From the original article by Justin Reich and Beth Holland on MindShift: “What would a math class look like where students learn to compute, prove, derive, and intuit, as well as to discern and appreciate mathematical beauty?

What about a history class where students maintained a portfolio of beautiful artifacts and ideas from multiple periods?

How might efforts to curate benefit from the portability and ubiquity of mobile devices?

What would a “relevance portfolio” look like, where students catalog their daily encounters with ideas or experiences? What other kinds of portfolios could students create over the course of their academic career?

If you are curious to get a glimpse at how tablets and their apps can be utilized to leverage curation for your classroom learning objectives, then this is definitely a good read.

You get a good introduction with some interesting historical facts about curation and about what it could be done with it in the real of education, and then you are provided with a good number of examples and tools that you can start to use right away.

Informative. Resourceful. 8/10

To Get the Most Out of Tablets, Use Smart Curation

EXTRACT:

When first stepping into an iPad or tablet classroom, organizing physical and digital content emerges as an immediate challenge. Teachers have printed materials and trusted textbooks in conjunction with digital resources. In elementary classrooms, teachers also balance the need for paper, crayons, and blocks with effective uses of mobile devices.
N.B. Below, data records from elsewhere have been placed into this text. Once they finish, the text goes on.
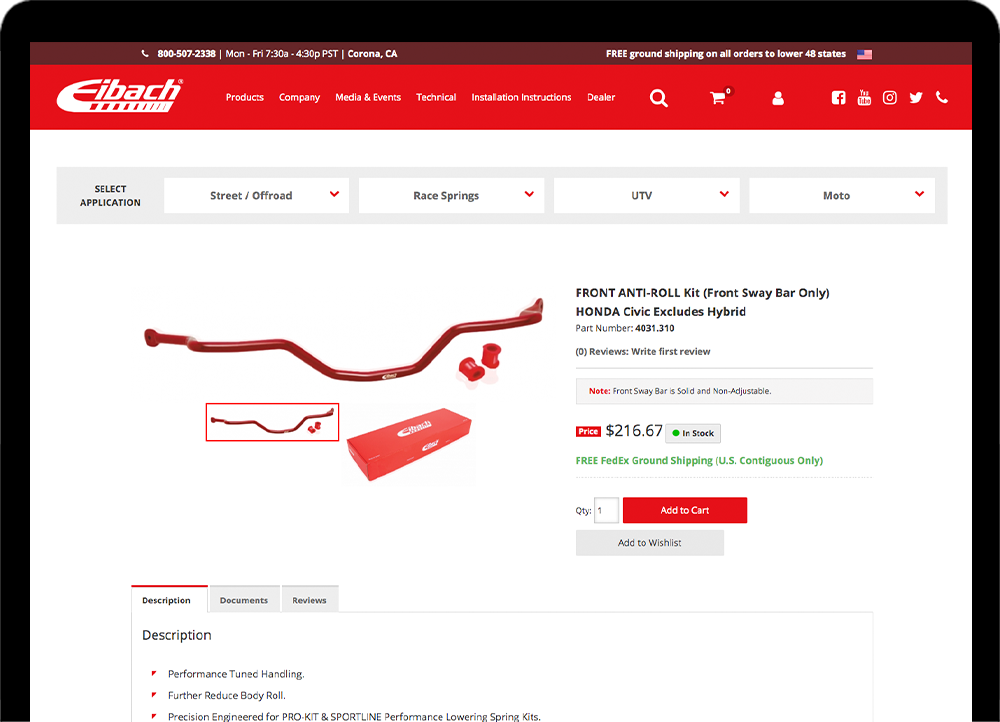Open the UTV application dropdown

point(647,195)
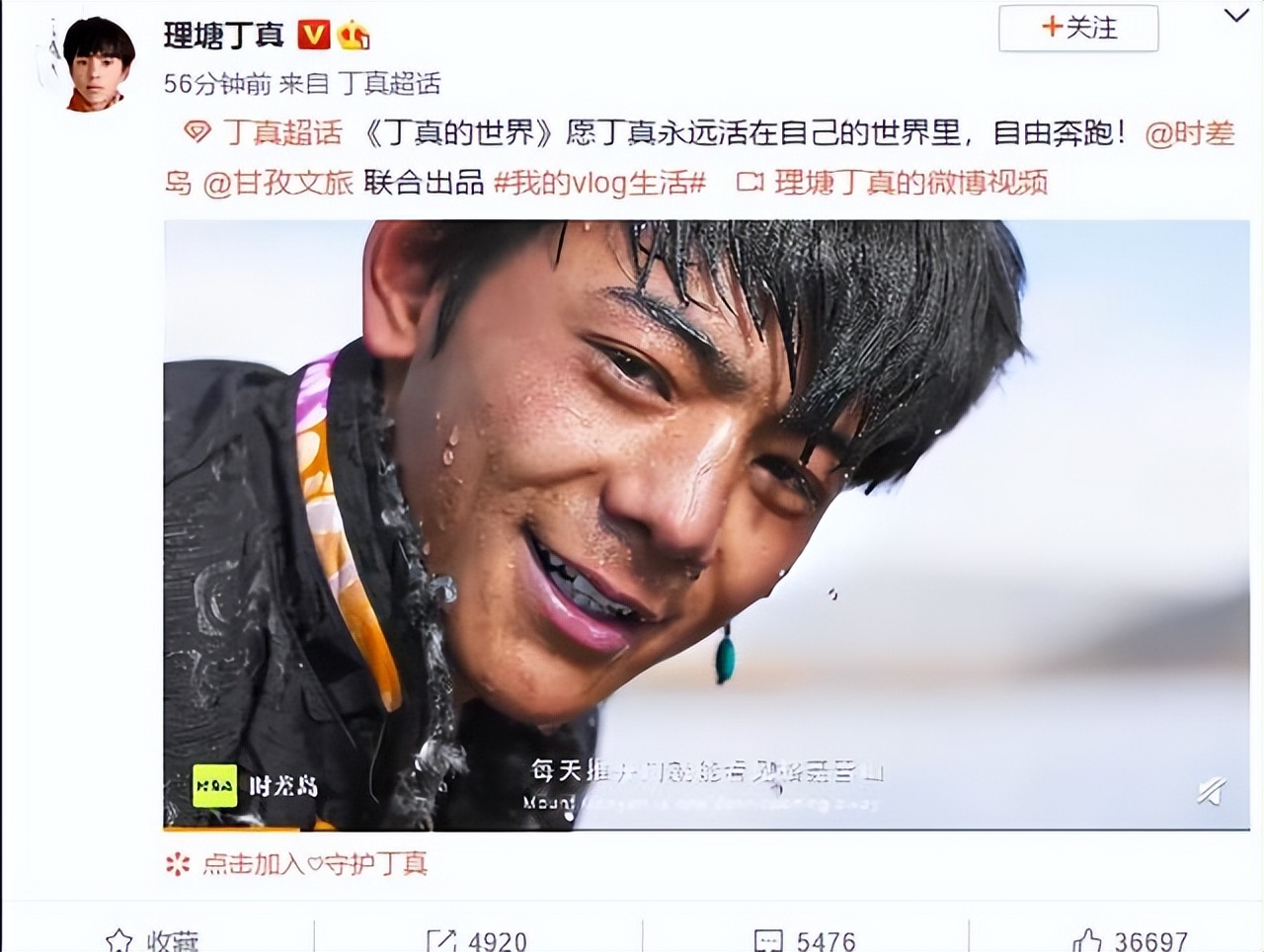Click the 点击加入♡守护丁真 link
The width and height of the screenshot is (1264, 952).
(315, 864)
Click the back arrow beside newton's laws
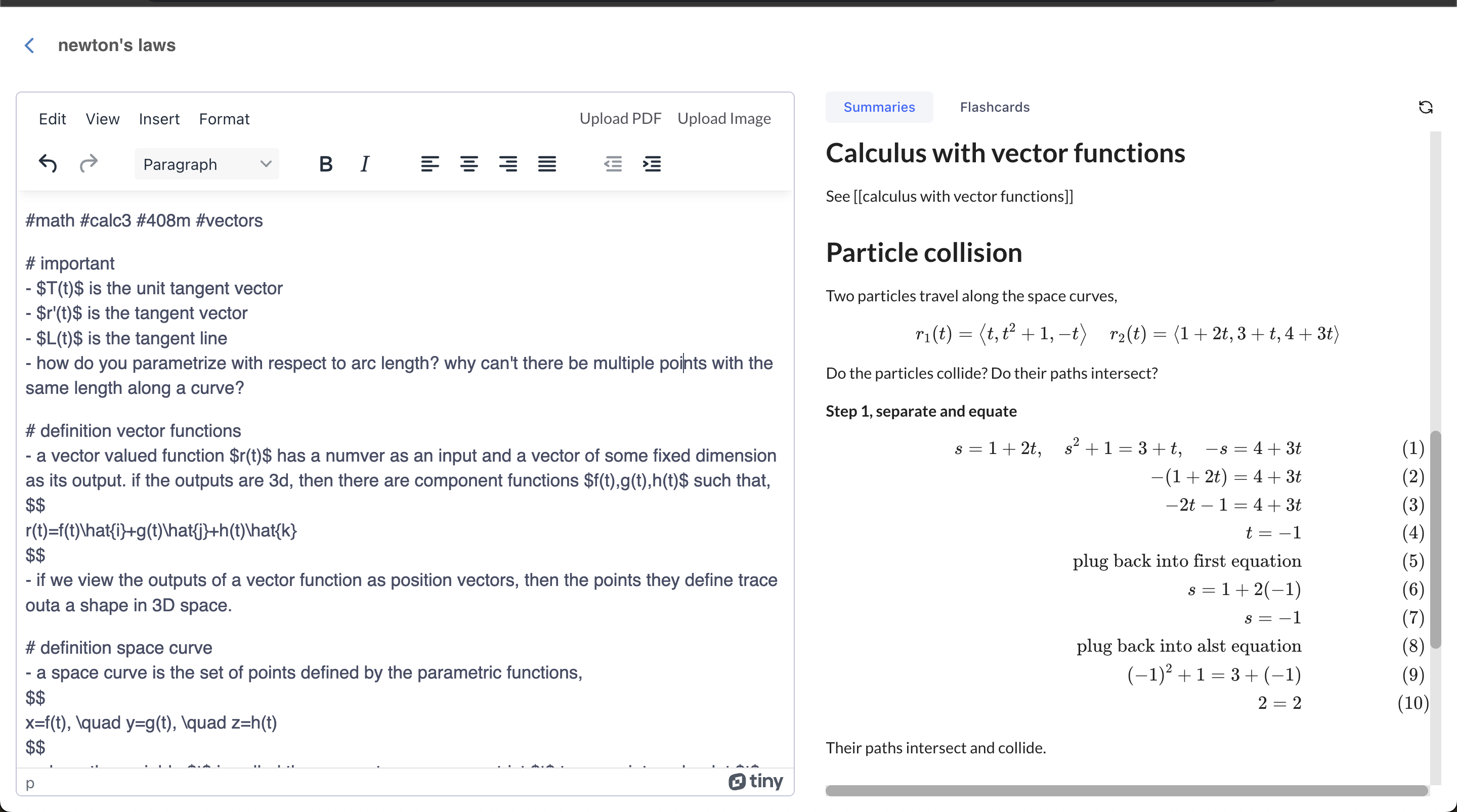This screenshot has height=812, width=1457. pos(29,45)
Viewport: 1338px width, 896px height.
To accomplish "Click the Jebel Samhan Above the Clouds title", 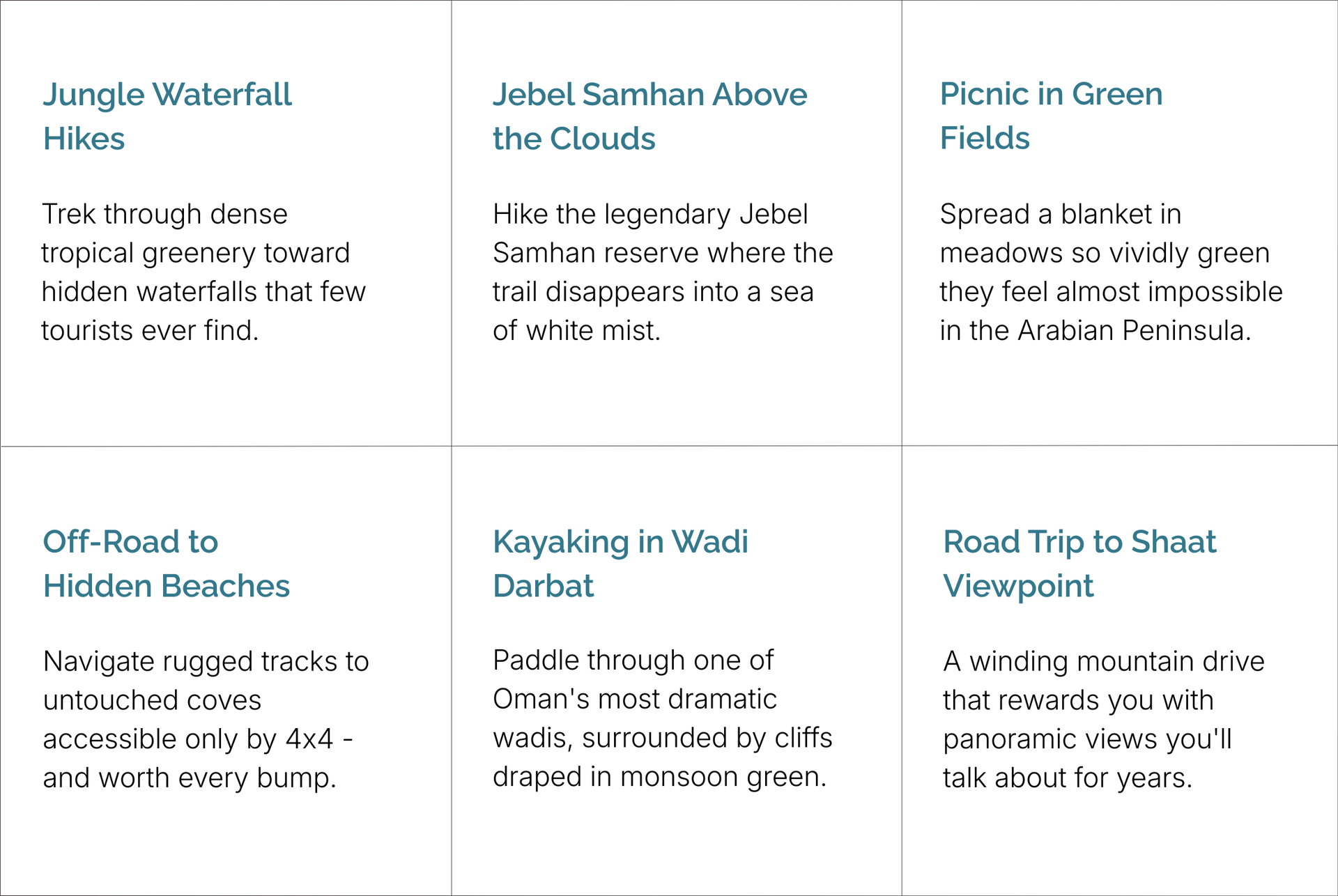I will (x=649, y=116).
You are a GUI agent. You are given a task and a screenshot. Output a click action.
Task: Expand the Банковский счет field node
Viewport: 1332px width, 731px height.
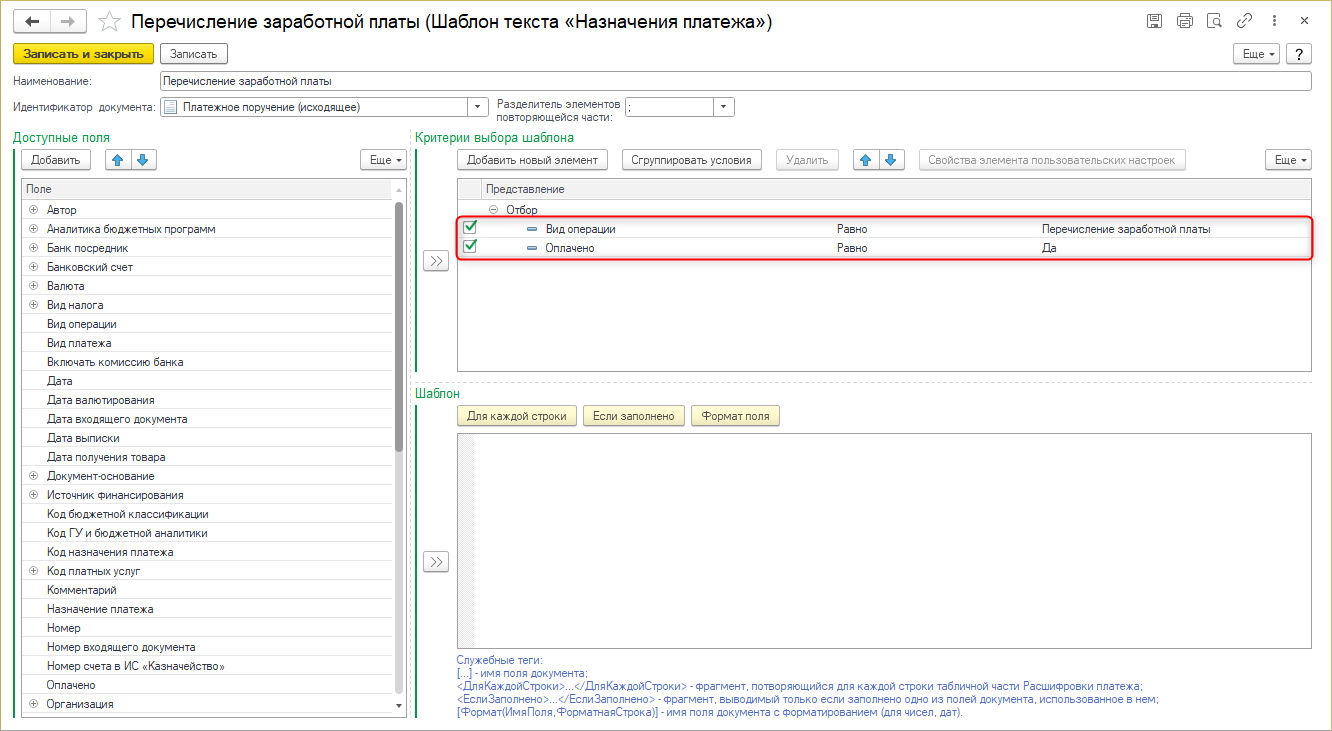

Evernote is one of the best apps to start to bridge this gap between the digital and physical. With a free account, teachers instantly have access to all of their materials from anything with a web browser. Using a familiar metaphor – notes and notebooks – as an organizational structure, teachers can curate lesson plans, student work, curriculum resources, etc. into the app. Scans of printed materials, or pictures of student work, capture the physical world. Audio notes allow teachers and students to verbally reflect on the content. Content curated from around the web can be clipped to notebooks for later use.

Students can also have Evernote accounts for curating their own learning artifacts. At Trinity School Atlanta, students in grades 2-6 use Evernote for note taking, curation, and reflection.

“We started with a big idea and have been continuously refining it to build not just a space, but an experience that helps students learn more about themselves over time, while informing teachers and parents in meaningful and authentic ways,” writes Rhonda Mitchell who leads that portfolio initiative. Within this context, students and teachers are curating not only artifacts but also their experiences.

While Evernote is a good tool for personal connections, other apps and web tools allow teachers and students to create public facing collections. Students can collect, organize and annotate web sites on Diigo, books on GoodReads, photos of Flickr, scholarly references on Zotero, music on SoundCloud, and anything and everything on a Tumblr or WordPress blog. Tools such as Touch App Creator or Tactilize allow teachers and students to collect and reflect on learning artifacts from different media and to publish these collections to broad audiences. Tactilize simplifies publishing magazine like content. Touch App Creator allows users to organize eBooks, text, images, and web-based content together into web apps hosted on Google Drive. Without needing web hosting or even knowledge of programming, teachers can combine a set of learning objects for their students or students can create apps with collections organized for public presentation and distribution.

With these different apps and web services for the collection and display of curated content, the technology for curation is Monday-ready. The harder questions are pedagogical and curricular. What should students curate? In the spirit of Gardner’s beauty journals, we should aim not just to help students get organized, but to closely and intentionally examine what they read, watch, see, hear, and collect.